» **O QUE FAZER**:
Responda às perguntas abaixo com base no trecho sobre Camus.
1. Em que obra Camus escreveu a frase citada no início?
2. Que empresas são mencionadas como o império sob o qual o mundo globalizado ficou "cada vez mais igual"?
3. Segundo a última frase, o que muitas vezes esquecemos nesse mundo descrito por Camus?

[TRECHO]

Albert Camus descreveu na sua obra-prima La Peste: ”O mundo é cada vez mais igual, com cada qual isolado na sua bolha mas intuindo que, amanhã, nada será como antes.”
Tal como nos disse Camus, hoje cada um vive na sua bolha, isolado dentro de casa, vítima do medo do inimigo invisível; nada mais será como antes da catástrofe humano-sanitária que vivemos.
O mundo globalizado ficou “cada vez mais igual”, sob o império dos McDonalds, Coca Cola, Amazon, Google, Facebook. Um mundo sem surpresas, dirigido por algoritmos e sanduiches sem sabor. Antes de pegar o avião, o turista já sabe exatamente o que vai encontrar do outro lado do planeta, levado por uma mão virtual. Ele parte simplesmente para confirmar (para os outros) que esteve em lugares exóticos, somando cultura e beleza em selfies que desaparecem nas redes sociais.
Nesse mundo descrito por Camus, em 1947, muitas vezes esquecemos o essencial, o homem.

[/TRECHO]
[ITENS EXTRAÍDOS]

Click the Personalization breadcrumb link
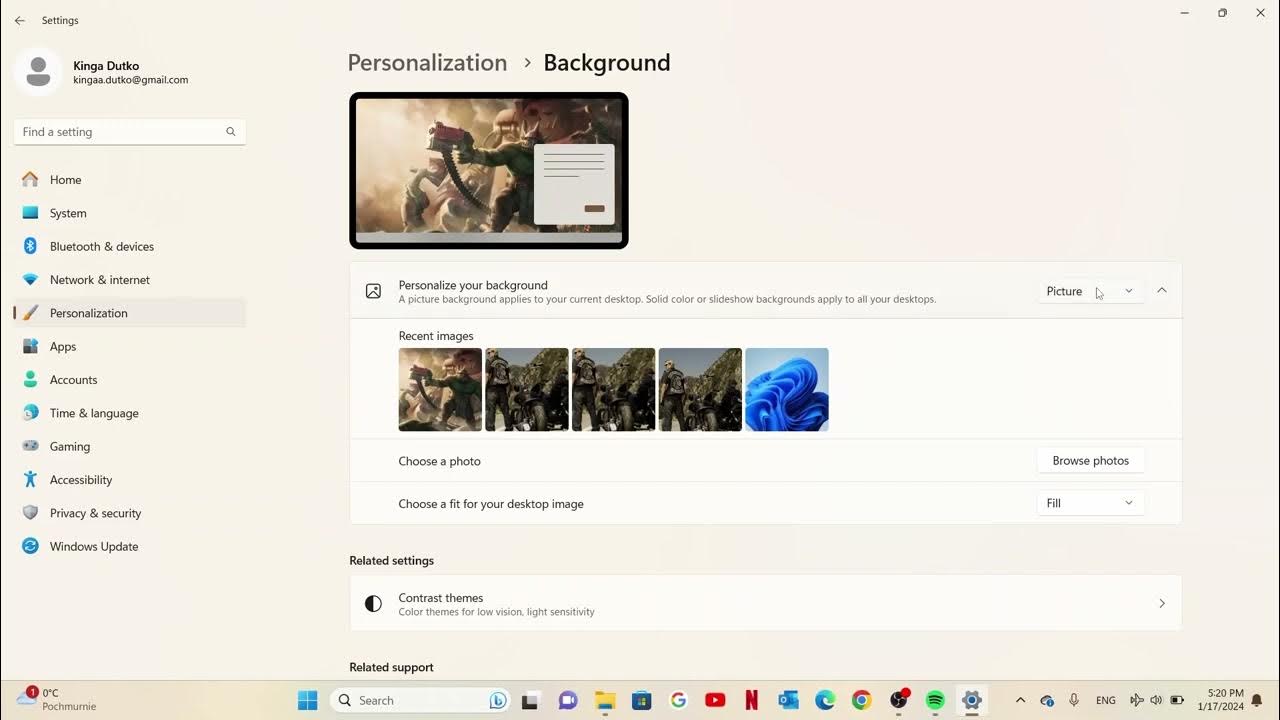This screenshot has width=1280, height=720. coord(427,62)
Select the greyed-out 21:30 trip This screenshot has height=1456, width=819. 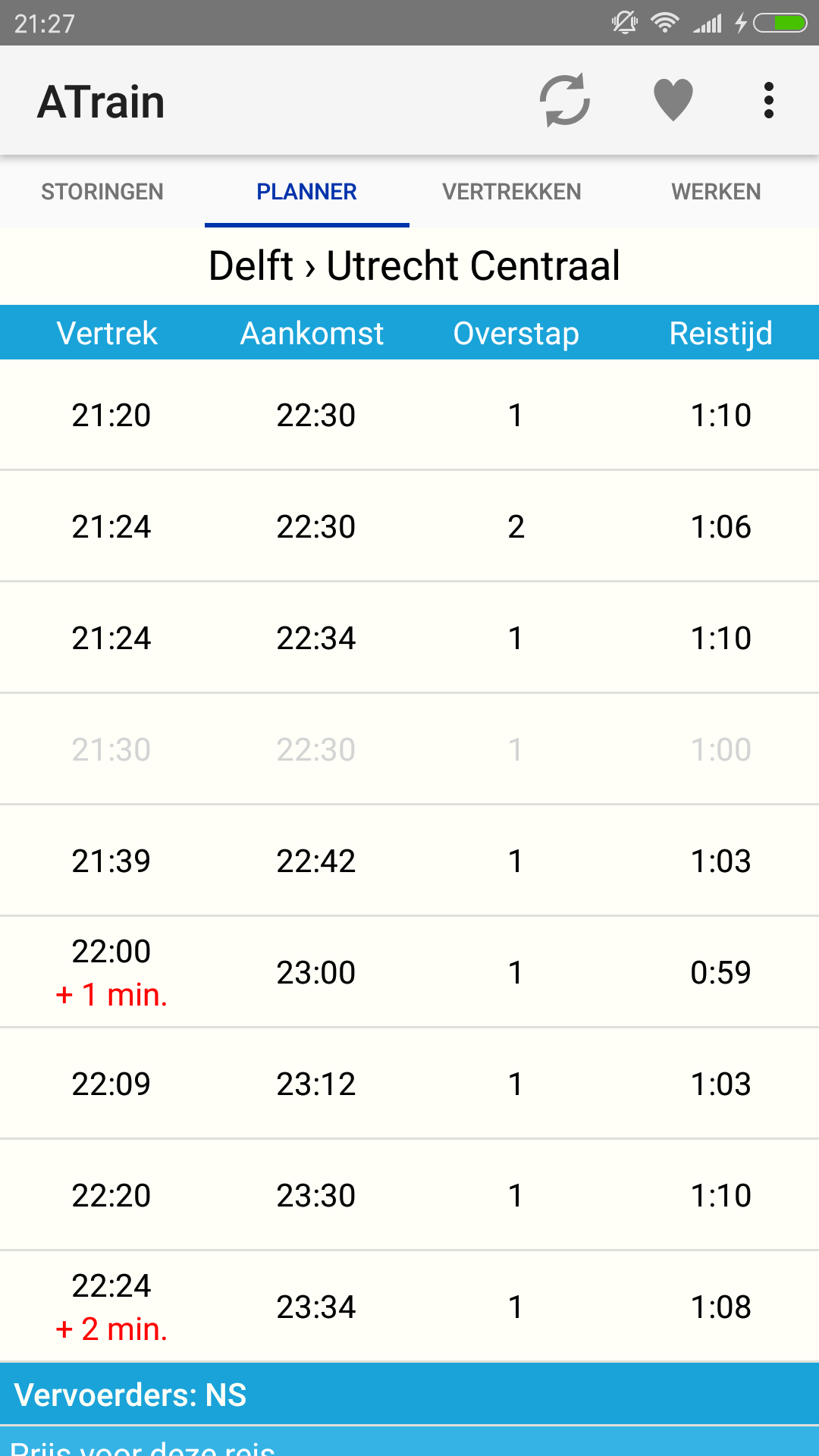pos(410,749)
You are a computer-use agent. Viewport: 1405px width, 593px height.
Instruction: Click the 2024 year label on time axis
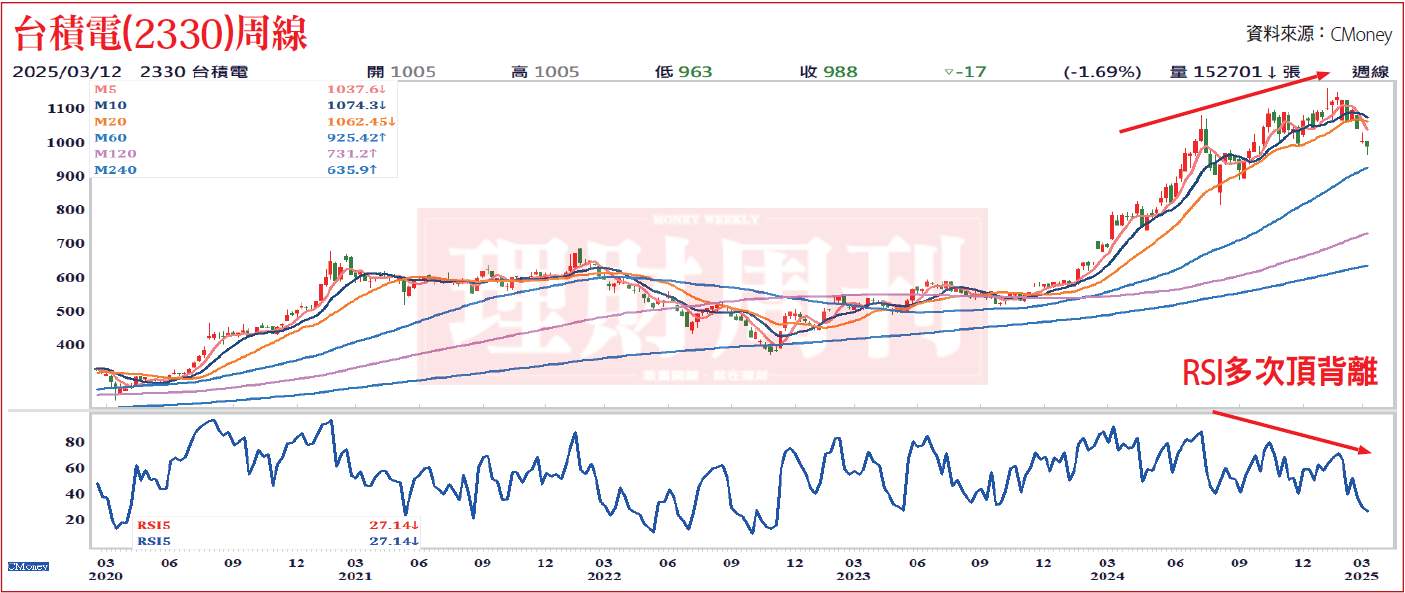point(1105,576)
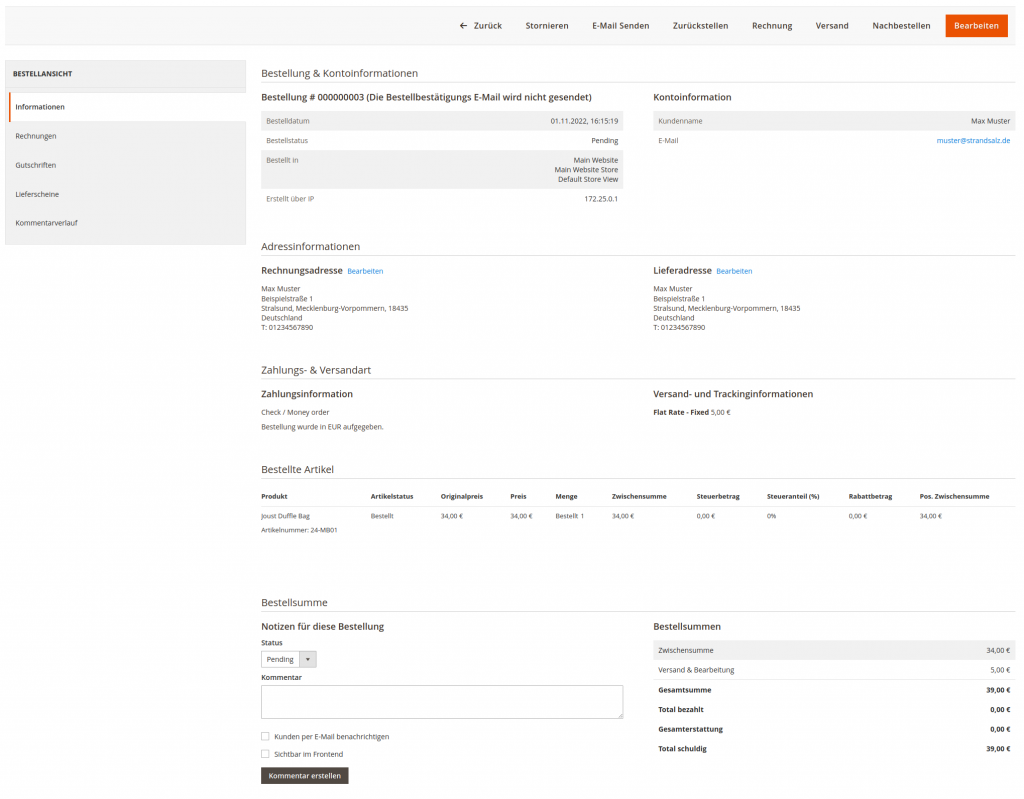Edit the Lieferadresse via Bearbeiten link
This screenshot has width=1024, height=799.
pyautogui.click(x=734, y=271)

[/ITENS EXTRAÍDOS]

» **RESULTADO DO EXERCÍCIO**:
1. Em La Peste.
2. McDonalds, Coca Cola, Amazon, Google e Facebook.
3. O essencial, o homem.